* WHAT TO PRODUCE: When the line containing "Task: Click the 2021/03 orange bar segment" is found in the data below, copy it and each line after it through the line containing "Task: Expand the Asiavesta Sell entry chevron", exactly and with no others.

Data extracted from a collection
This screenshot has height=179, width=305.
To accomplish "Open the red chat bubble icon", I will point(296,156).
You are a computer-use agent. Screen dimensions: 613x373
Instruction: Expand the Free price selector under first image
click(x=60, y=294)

...

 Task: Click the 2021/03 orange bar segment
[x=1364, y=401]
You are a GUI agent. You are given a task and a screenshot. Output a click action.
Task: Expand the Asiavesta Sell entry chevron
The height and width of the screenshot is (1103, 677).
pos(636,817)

* * *

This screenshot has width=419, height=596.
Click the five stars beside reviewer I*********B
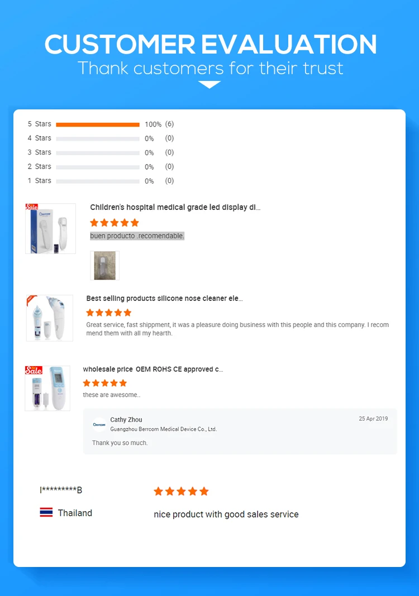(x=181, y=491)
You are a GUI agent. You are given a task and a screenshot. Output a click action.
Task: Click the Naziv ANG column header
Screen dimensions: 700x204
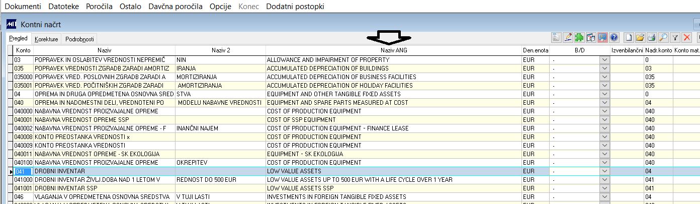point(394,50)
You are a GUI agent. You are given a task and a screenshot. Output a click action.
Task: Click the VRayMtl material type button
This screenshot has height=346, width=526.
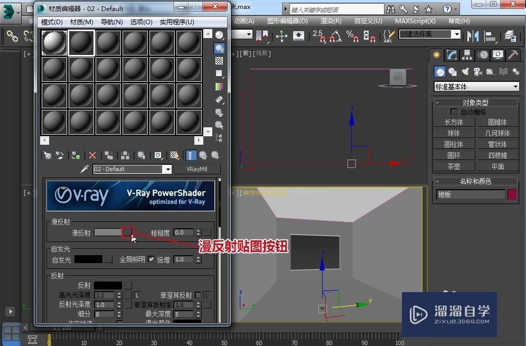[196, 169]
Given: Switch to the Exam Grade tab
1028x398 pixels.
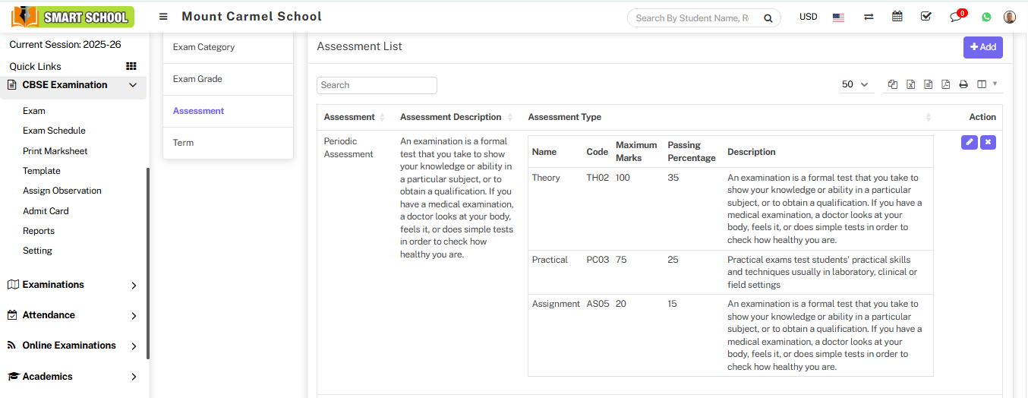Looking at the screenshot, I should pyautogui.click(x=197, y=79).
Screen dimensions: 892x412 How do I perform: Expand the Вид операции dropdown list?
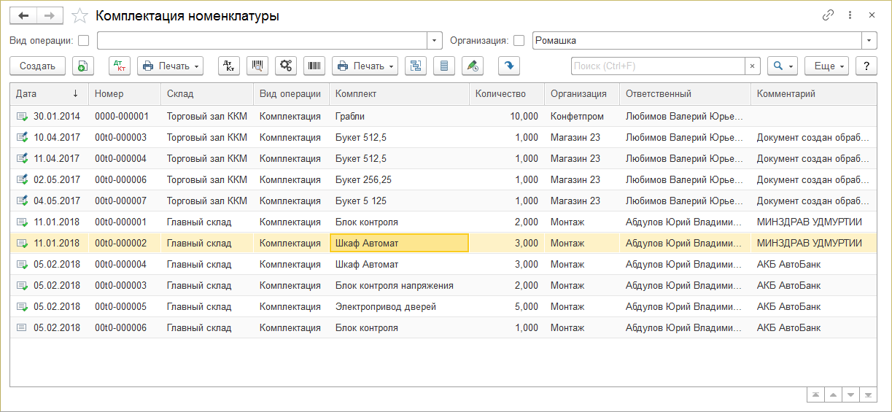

* EXERCISE RESULT:
 Task: Click the 2021/03 orange bar segment
[x=1364, y=401]
You are a GUI agent. You are given a task and a screenshot. Output a click action.
Task: Expand the Asiavesta Sell entry chevron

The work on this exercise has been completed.